Alongside appropriating taxpayer money and writing the laws of the nation, oversight is one of the legislative branch’s most important functions. The Constitution was built on the idea that accountability should be built into our system of government. By spreading the power among the three separate branches, excesses will be checked, bad policy will be prevented, and recklessness will be tamed before it causes significant problems for the country.
The process of selling U.S. arms to foreign governments is built on the very same premise. Before a sale can proceed, the State Department unofficially notifies the head and ranking members of the foreign relations committees, who are granted the power to delay the process if they have additional questions about why the sale in the U.S. national interest. If those questions are resolved, Congress is given 30 days to review the terms of the proposal and pass a resolution of disapproval to kill it. While it’s enormously difficult for Congress to pass such a resolution with a veto-proof majority (in fact, this has never happened), the ability of senior lawmakers to place a hold on a sale at least provides Congress with leverage to get more details.
President Trump is a big fan of arms exports. He views selling U.S. military wares as good business and good economics, the kind that could net American defense companies billions of dollars in profits and create thousands of jobs stateside. Thus, the Trump administration has never liked the notion that a single lawmaker could slow down an arms package. The White House and the State Department are reportedly in discussions to simply do away with traditional practice in order to accelerate a number of deals now in the pipeline — deals that include the export of thousands of munitions to Saudi Arabia, drones to the United Arab Emirates, helicopter repairs to Egypt, and missiles to Turkey. Get those pesky lawmakers out of the way and those weapons can be expedited.
There’s no doubt that a change to the existing process would be a boon for business. Unfortunately, it would also be an insult to Congress’s prerogatives and horrible policy.

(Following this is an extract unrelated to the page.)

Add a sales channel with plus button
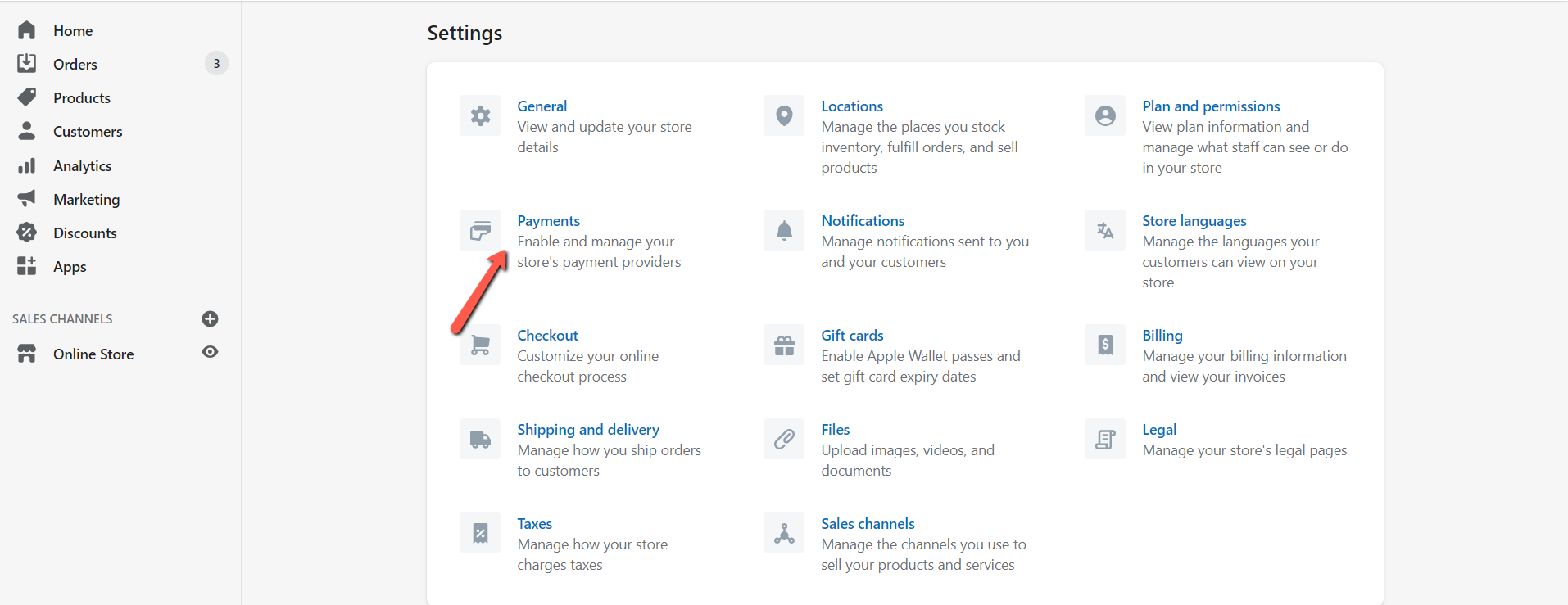Viewport: 1568px width, 605px height. [210, 318]

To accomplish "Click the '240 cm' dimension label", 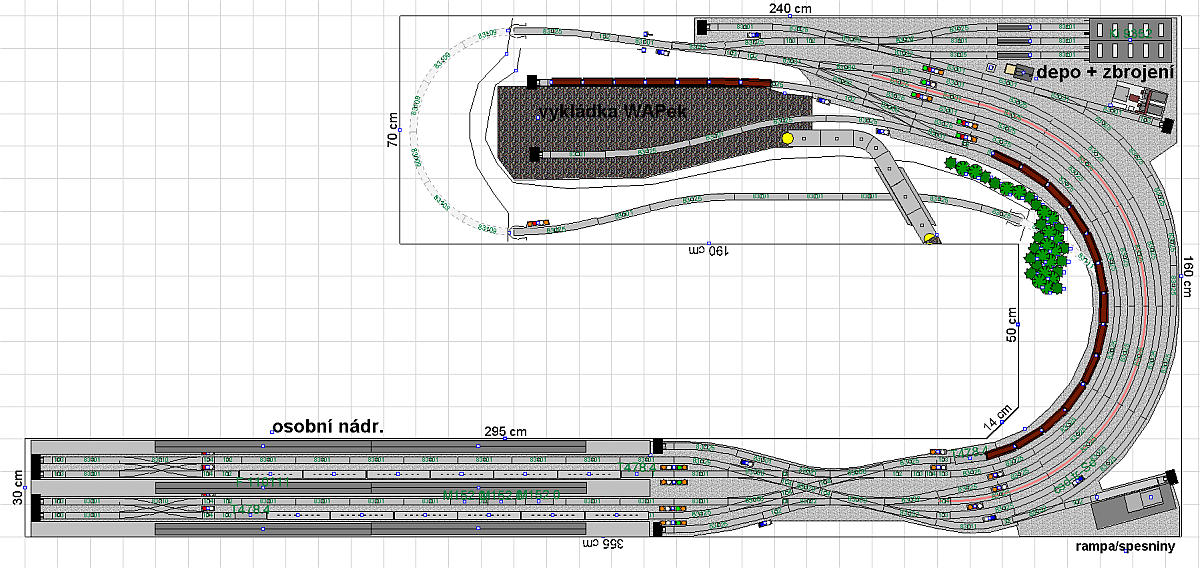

There is a logic to why Republican and Democratic lawmakers alike support the current system.
For one, a “hold” is a very handy tool for the legislative branch. Executive branch agencies and departments aren’t exactly forthcoming or proactive in providing members of Congress with information on a timely basis. If the White House had its way, Congress would look like the peanut gallery: a collection of people who may squawk and complain in public but who have little to no effect in setting policy for the nation. Strip the foreign affairs committees of their power to stall a sale indefinitely, and you deprive those bodies of one of their most valuable methods to get answers or pressure the White House to take a second look at a policy. Republicans and Democrats have all used holds when they believe the administration isn’t being forthright or is showing little to no concern about the unintended consequences of an arms sale. This isn’t about partisanship — even Republican lawmakers have used the tactic against Republican presidents.

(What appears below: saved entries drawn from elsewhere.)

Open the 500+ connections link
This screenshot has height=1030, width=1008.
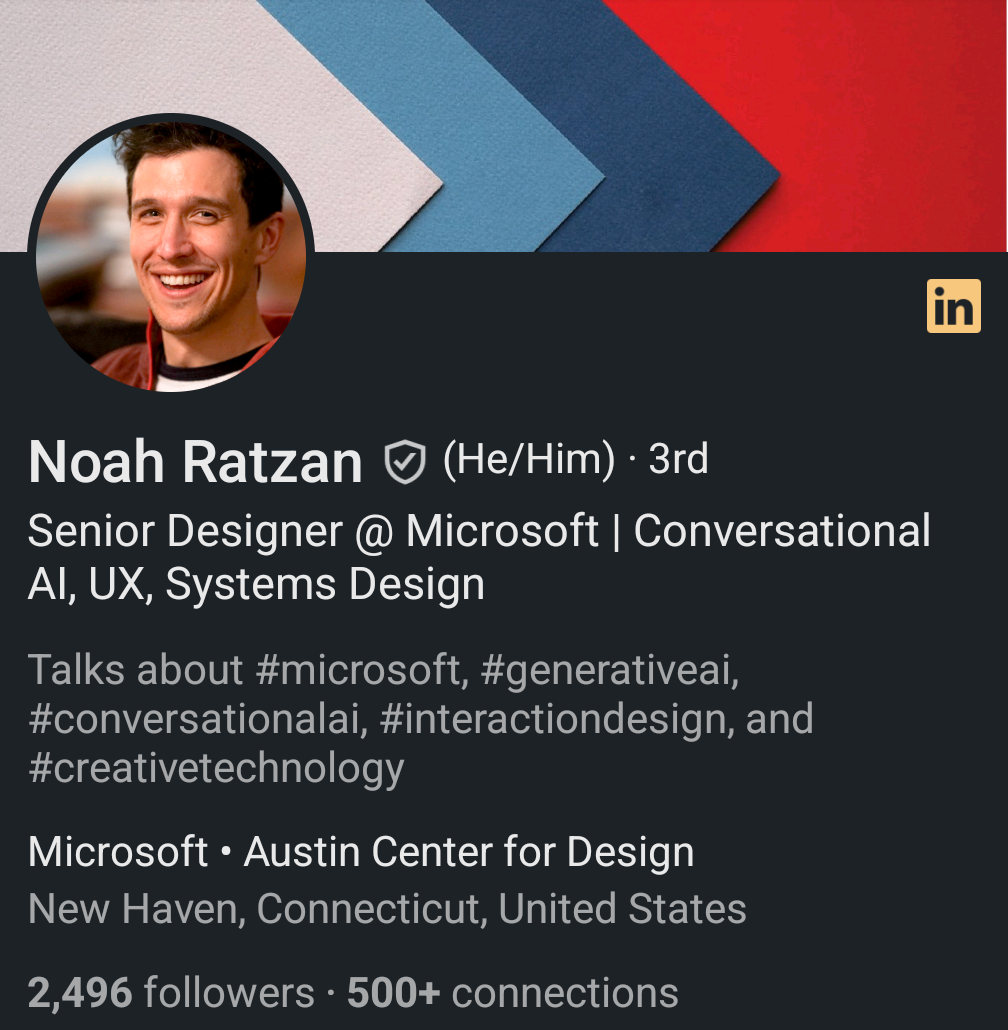tap(513, 993)
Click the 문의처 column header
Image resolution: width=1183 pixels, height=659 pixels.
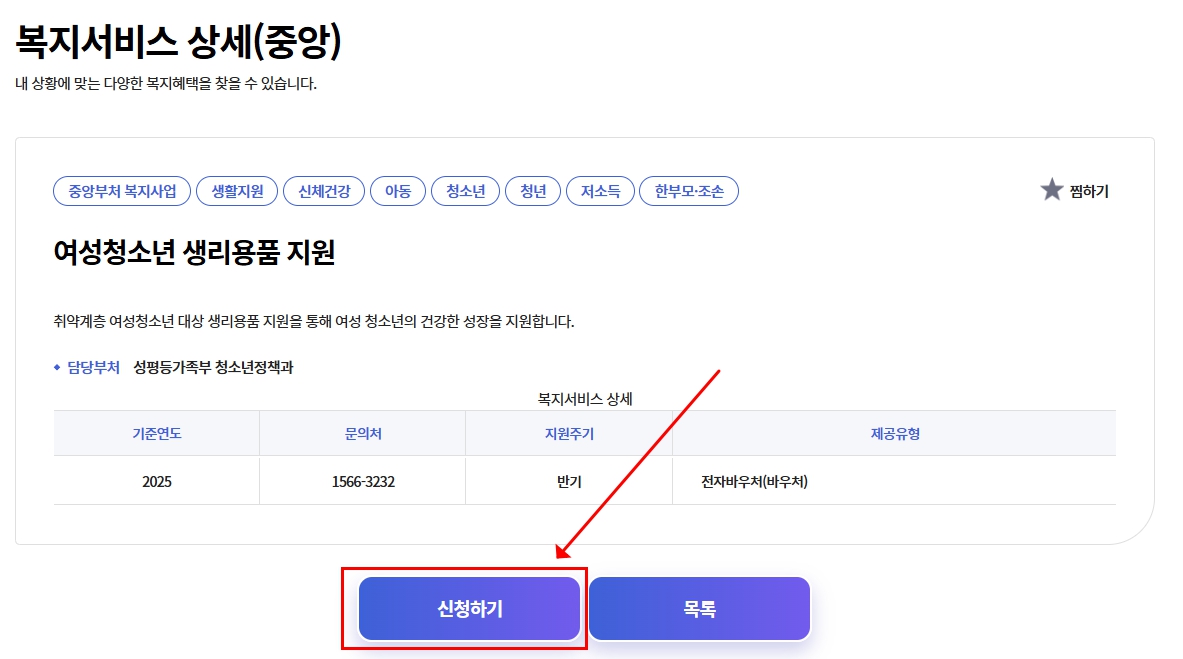362,432
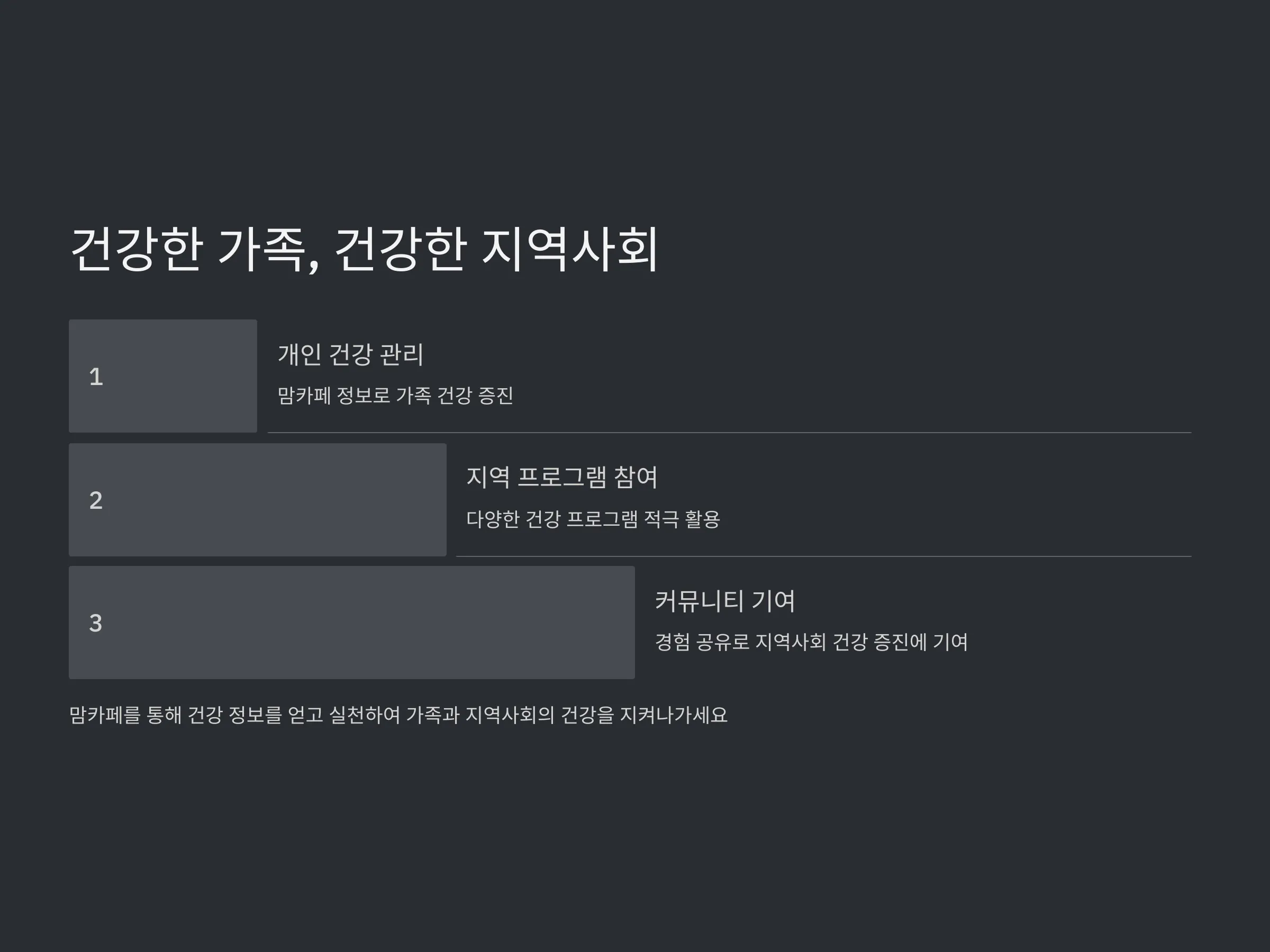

For the White House, holds are just one more nuisance. Secretary of State Mike Pompeo’s ongoing personal feud with Sen. Robert Menendez, who has gotten in between Saudi Arabia and its latest order of thousands of additional U.S.-manufactured bombs, is likely a big motivator for Pompeo to lead the charge in changing the rules.

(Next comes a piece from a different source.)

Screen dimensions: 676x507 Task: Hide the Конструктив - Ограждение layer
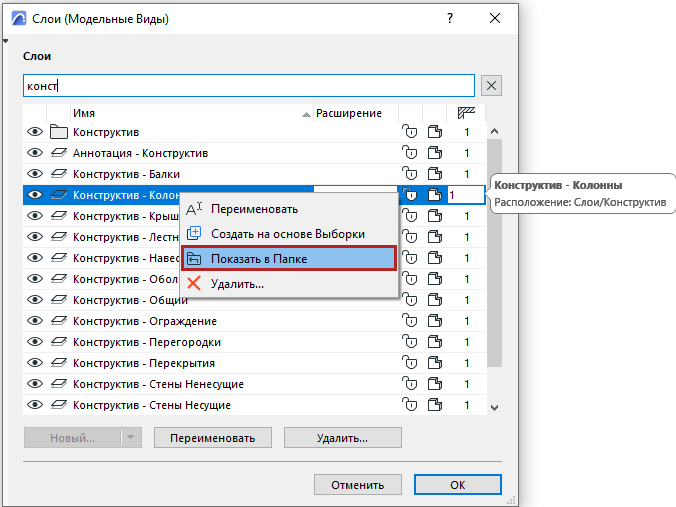tap(35, 321)
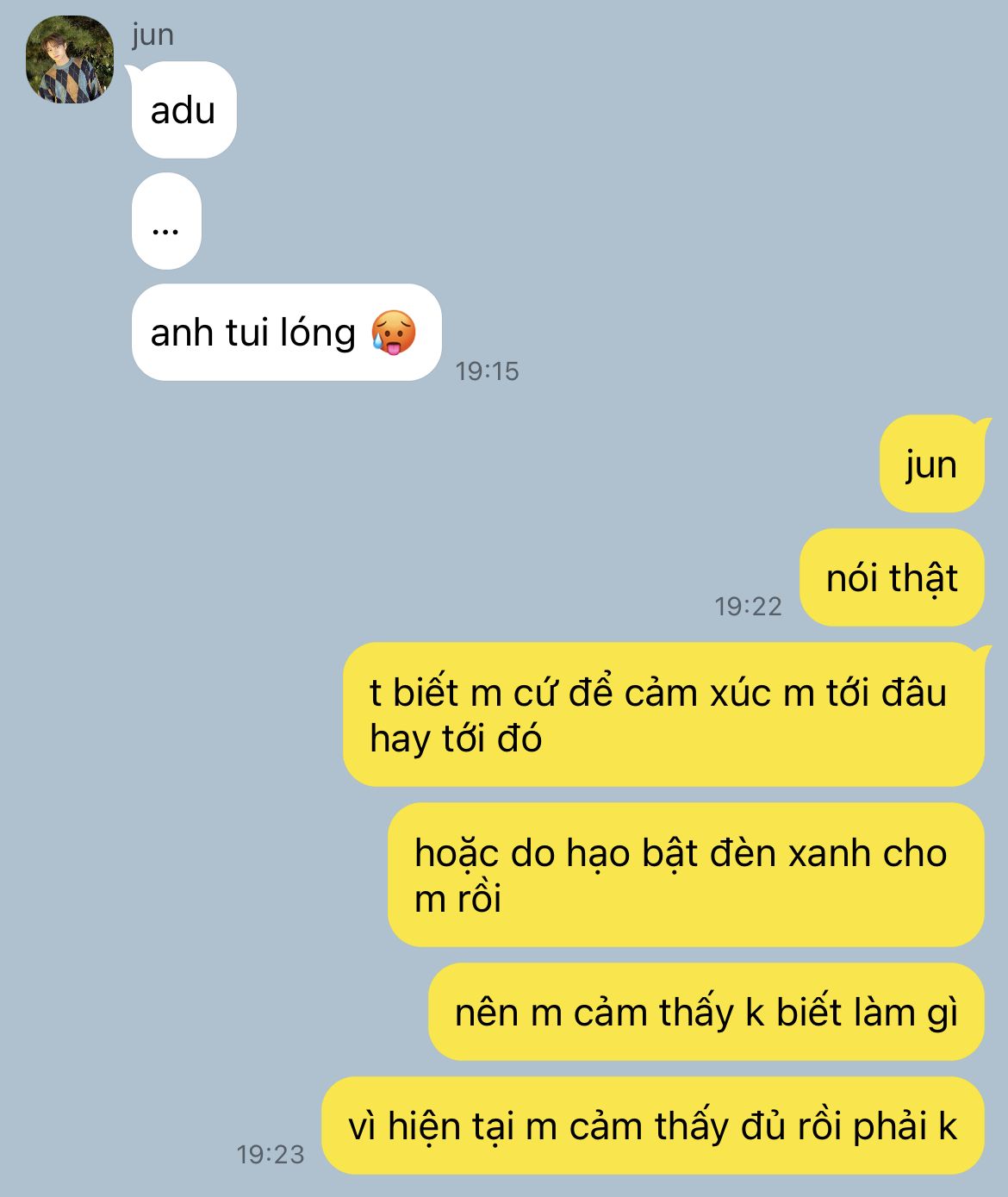Tap the 19:23 timestamp
The height and width of the screenshot is (1197, 1008).
point(271,1155)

But for those of us who are outside of the everyday partisan squabbling in Washington, it’s important to take a step back and imagine what the world would look like if Congress no longer possessed the power to block an arms sale. The public would have far less transparency about where U.S. weapons are being used. Congress would be virtually powerless to prevent an arms sale from happening given the president’s veto. More indiscriminate arms would be sent to unsavory and seedy governments less than concerned with human rights (such as Saudi Arabia). And the United States would be dragged into a bunch of tertiary conflicts it has no interest or business being involved in.
Washington needs to reevaluate its arms sales policy. But this is precisely the wrong way to do it.